What is expected:
Restate each record exactly as it was written.
·····
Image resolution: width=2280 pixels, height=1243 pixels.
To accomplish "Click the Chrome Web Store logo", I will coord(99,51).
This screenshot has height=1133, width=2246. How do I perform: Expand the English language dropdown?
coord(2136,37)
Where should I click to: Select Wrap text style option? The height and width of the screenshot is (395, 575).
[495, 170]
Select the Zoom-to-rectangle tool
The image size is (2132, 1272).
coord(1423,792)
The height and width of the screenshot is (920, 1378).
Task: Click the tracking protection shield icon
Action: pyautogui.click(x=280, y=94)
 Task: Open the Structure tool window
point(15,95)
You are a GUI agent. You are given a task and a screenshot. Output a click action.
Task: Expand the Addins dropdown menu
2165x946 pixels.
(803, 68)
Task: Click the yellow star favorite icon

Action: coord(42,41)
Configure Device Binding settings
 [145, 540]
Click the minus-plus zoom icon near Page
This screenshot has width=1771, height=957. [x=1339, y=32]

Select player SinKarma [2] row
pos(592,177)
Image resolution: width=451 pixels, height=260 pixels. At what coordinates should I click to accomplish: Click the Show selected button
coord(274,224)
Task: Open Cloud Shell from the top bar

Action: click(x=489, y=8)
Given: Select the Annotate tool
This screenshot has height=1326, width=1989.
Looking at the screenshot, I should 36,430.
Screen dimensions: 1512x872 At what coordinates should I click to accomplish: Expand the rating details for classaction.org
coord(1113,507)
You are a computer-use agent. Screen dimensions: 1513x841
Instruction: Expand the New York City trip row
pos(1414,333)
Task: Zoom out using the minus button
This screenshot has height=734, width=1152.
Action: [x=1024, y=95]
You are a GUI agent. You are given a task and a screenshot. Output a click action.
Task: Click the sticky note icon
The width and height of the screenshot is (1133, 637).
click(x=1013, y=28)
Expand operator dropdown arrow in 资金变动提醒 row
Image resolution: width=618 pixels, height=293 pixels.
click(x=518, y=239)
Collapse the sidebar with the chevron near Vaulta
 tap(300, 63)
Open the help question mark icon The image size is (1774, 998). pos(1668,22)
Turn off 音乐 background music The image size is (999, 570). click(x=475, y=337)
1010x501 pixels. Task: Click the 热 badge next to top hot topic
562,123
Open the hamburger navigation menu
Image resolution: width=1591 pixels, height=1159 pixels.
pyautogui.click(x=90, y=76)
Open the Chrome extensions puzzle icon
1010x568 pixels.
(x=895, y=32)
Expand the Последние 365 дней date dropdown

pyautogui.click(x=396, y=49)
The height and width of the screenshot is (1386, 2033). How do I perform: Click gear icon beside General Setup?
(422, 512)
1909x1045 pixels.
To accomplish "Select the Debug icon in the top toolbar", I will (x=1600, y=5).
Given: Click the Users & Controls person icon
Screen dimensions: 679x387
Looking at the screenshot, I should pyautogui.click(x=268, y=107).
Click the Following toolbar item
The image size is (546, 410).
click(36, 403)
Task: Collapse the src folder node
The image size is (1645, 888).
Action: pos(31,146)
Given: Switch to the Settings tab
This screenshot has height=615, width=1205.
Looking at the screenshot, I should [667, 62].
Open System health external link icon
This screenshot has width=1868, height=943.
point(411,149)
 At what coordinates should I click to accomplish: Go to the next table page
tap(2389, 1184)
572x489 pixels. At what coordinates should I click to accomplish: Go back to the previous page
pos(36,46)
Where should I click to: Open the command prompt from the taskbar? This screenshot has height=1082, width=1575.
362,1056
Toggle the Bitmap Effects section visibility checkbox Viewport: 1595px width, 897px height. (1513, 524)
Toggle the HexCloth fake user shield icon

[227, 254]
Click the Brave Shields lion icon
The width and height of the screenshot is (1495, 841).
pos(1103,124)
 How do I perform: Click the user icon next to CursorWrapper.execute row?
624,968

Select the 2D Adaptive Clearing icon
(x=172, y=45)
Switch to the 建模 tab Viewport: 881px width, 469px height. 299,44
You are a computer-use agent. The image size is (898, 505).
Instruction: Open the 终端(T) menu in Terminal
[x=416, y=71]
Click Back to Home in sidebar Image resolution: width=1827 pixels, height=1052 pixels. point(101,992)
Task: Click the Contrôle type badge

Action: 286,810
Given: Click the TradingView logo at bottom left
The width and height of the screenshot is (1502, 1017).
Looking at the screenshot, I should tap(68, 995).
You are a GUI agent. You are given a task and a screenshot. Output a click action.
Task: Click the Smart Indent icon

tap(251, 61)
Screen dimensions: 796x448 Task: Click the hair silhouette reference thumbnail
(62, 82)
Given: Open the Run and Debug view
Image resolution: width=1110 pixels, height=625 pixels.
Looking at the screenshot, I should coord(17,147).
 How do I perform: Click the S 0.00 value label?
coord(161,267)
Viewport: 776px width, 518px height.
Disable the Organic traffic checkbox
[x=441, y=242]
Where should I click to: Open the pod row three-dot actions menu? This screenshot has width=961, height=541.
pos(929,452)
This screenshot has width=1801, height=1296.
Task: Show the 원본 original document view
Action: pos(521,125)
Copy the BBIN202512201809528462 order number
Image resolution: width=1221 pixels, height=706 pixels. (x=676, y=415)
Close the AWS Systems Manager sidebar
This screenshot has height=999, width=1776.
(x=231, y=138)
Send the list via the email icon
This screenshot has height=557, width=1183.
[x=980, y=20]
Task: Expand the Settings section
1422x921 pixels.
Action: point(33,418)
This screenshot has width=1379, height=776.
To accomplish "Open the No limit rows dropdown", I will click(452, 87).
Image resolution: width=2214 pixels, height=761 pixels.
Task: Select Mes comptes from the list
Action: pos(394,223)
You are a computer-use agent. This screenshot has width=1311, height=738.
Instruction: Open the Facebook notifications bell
·····
Worked solution:
Image resolution: width=2280 pixels, height=1243 pixels.
To accomplish "Click the Chrome Web Store logo", I will coord(99,51).
This screenshot has height=1133, width=2246. How do I perform: Expand the English language dropdown?
coord(2136,37)
Where should I click to: Select Wrap text style option? The height and width of the screenshot is (395, 575).
[495, 170]
Select the Zoom-to-rectangle tool
The image size is (2132, 1272).
coord(1423,792)
The height and width of the screenshot is (920, 1378).
Task: Click the tracking protection shield icon
Action: pyautogui.click(x=280, y=94)
 Task: Open the Structure tool window
point(15,95)
You are a GUI agent. You are given a task and a screenshot. Output a click action.
Task: Expand the Addins dropdown menu
2165x946 pixels.
(803, 68)
Task: Click the yellow star favorite icon

Action: coord(42,41)
Configure Device Binding settings
 [145, 540]
Click the minus-plus zoom icon near Page
This screenshot has width=1771, height=957. [x=1339, y=32]

Select player SinKarma [2] row
pos(592,177)
Image resolution: width=451 pixels, height=260 pixels. At what coordinates should I click to accomplish: Click the Show selected button
coord(274,224)
Task: Open Cloud Shell from the top bar

Action: click(x=489, y=8)
Given: Select the Annotate tool
This screenshot has height=1326, width=1989.
Looking at the screenshot, I should 36,430.
Screen dimensions: 1512x872 At what coordinates should I click to accomplish: Expand the rating details for classaction.org
coord(1113,507)
You are a computer-use agent. Screen dimensions: 1513x841
Instruction: Expand the New York City trip row
pos(1414,333)
Task: Zoom out using the minus button
This screenshot has height=734, width=1152.
Action: [x=1024, y=95]
You are a GUI agent. You are given a task and a screenshot. Output a click action.
Task: Click the sticky note icon
The width and height of the screenshot is (1133, 637).
click(x=1013, y=28)
Expand operator dropdown arrow in 资金变动提醒 row
Image resolution: width=618 pixels, height=293 pixels.
click(x=518, y=239)
Collapse the sidebar with the chevron near Vaulta
 tap(300, 63)
Open the help question mark icon The image size is (1774, 998). pos(1668,22)
Turn off 音乐 background music The image size is (999, 570). click(x=475, y=337)
1010x501 pixels. Task: Click the 热 badge next to top hot topic
562,123
Open the hamburger navigation menu
Image resolution: width=1591 pixels, height=1159 pixels.
pyautogui.click(x=90, y=76)
Open the Chrome extensions puzzle icon
1010x568 pixels.
(x=895, y=32)
Expand the Последние 365 дней date dropdown

pyautogui.click(x=396, y=49)
The height and width of the screenshot is (1386, 2033). How do I perform: Click gear icon beside General Setup?
(422, 512)
1909x1045 pixels.
To accomplish "Select the Debug icon in the top toolbar", I will (x=1600, y=5).
Given: Click the Users & Controls person icon
Screen dimensions: 679x387
Looking at the screenshot, I should pyautogui.click(x=268, y=107).
Click the Following toolbar item
The image size is (546, 410).
click(36, 403)
Task: Collapse the src folder node
The image size is (1645, 888).
Action: pos(31,146)
Given: Switch to the Settings tab
This screenshot has height=615, width=1205.
Looking at the screenshot, I should [667, 62].
Open System health external link icon
This screenshot has width=1868, height=943.
point(411,149)
 At what coordinates should I click to accomplish: Go to the next table page
tap(2389, 1184)
572x489 pixels. At what coordinates should I click to accomplish: Go back to the previous page
pos(36,46)
Where should I click to: Open the command prompt from the taskbar? This screenshot has height=1082, width=1575.
362,1056
Toggle the Bitmap Effects section visibility checkbox Viewport: 1595px width, 897px height. (1513, 524)
Toggle the HexCloth fake user shield icon

[227, 254]
Click the Brave Shields lion icon
The width and height of the screenshot is (1495, 841).
pos(1103,124)
 How do I perform: Click the user icon next to CursorWrapper.execute row?
624,968

Select the 2D Adaptive Clearing icon
(x=172, y=45)
Switch to the 建模 tab Viewport: 881px width, 469px height. 299,44
You are a computer-use agent. The image size is (898, 505).
Instruction: Open the 终端(T) menu in Terminal
[x=416, y=71]
Click Back to Home in sidebar Image resolution: width=1827 pixels, height=1052 pixels. point(101,992)
Task: Click the Contrôle type badge

Action: 286,810
Given: Click the TradingView logo at bottom left
The width and height of the screenshot is (1502, 1017).
Looking at the screenshot, I should tap(68, 995).
You are a GUI agent. You are given a task and a screenshot. Output a click action.
Task: Click the Smart Indent icon

tap(251, 61)
Screen dimensions: 796x448 Task: Click the hair silhouette reference thumbnail
(62, 82)
Given: Open the Run and Debug view
Image resolution: width=1110 pixels, height=625 pixels.
Looking at the screenshot, I should coord(17,147).
 How do I perform: Click the S 0.00 value label?
coord(161,267)
Viewport: 776px width, 518px height.
Disable the Organic traffic checkbox
[x=441, y=242]
Where should I click to: Open the pod row three-dot actions menu? This screenshot has width=961, height=541.
pos(929,452)
This screenshot has width=1801, height=1296.
Task: Show the 원본 original document view
Action: pos(521,125)
Copy the BBIN202512201809528462 order number
Image resolution: width=1221 pixels, height=706 pixels. (x=676, y=415)
Close the AWS Systems Manager sidebar
This screenshot has height=999, width=1776.
(x=231, y=138)
Send the list via the email icon
This screenshot has height=557, width=1183.
[x=980, y=20]
Task: Expand the Settings section
1422x921 pixels.
Action: point(33,418)
This screenshot has width=1379, height=776.
To accomplish "Open the No limit rows dropdown", I will click(452, 87).
Image resolution: width=2214 pixels, height=761 pixels.
Task: Select Mes comptes from the list
Action: pos(394,223)
You are a computer-use agent. This screenshot has width=1311, height=738.
Instruction: Open the Facebook notifications bell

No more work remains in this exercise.